* Data excerpts:
-- START --

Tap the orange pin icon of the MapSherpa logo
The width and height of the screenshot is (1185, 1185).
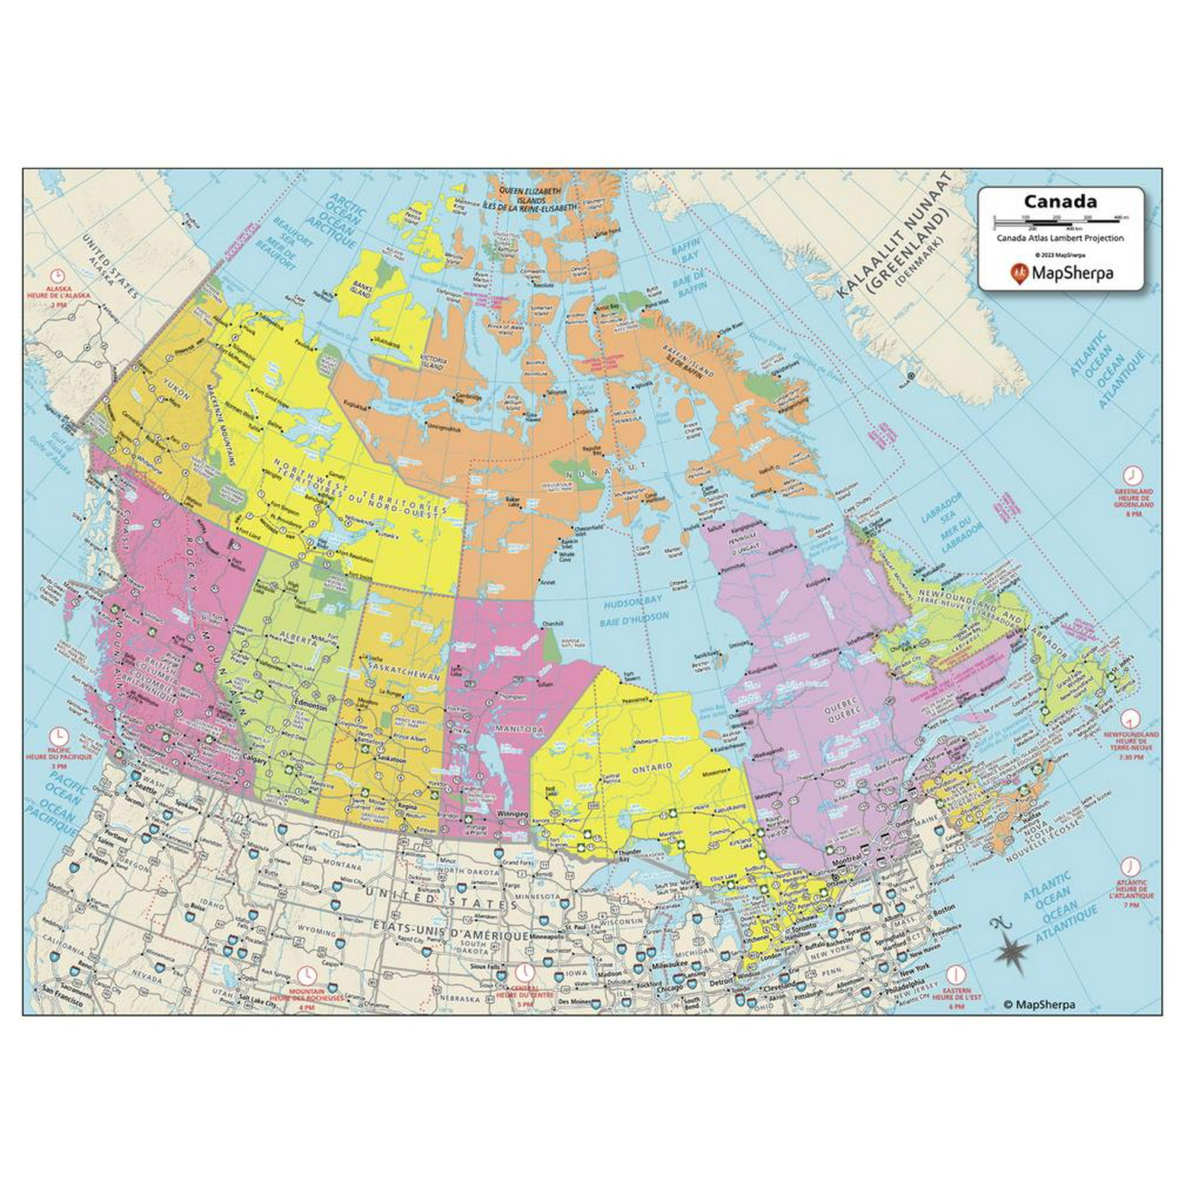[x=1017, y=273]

-- END --
-- START --

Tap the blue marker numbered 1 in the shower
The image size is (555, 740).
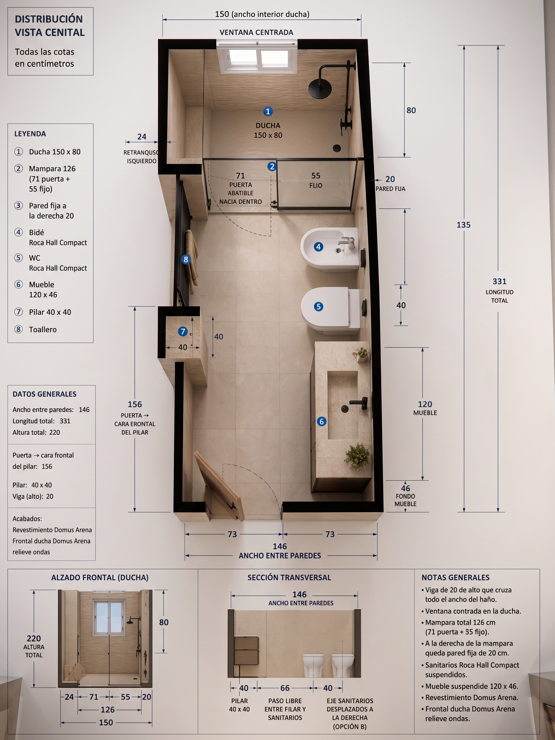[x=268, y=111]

-- END --
-- START --

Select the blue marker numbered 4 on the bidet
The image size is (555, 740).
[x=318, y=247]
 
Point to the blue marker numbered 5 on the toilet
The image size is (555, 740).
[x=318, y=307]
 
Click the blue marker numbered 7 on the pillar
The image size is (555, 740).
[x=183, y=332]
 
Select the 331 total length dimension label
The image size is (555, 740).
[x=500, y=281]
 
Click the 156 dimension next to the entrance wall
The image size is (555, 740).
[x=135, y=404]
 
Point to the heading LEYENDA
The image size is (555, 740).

-- END --

Show every line from the records that contains the word "blue", copying each line in full.

* Solution to the exercise:
Tap the blue marker numbered 1 in the shower
Select the blue marker numbered 4 on the bidet
Point to the blue marker numbered 5 on the toilet
Click the blue marker numbered 7 on the pillar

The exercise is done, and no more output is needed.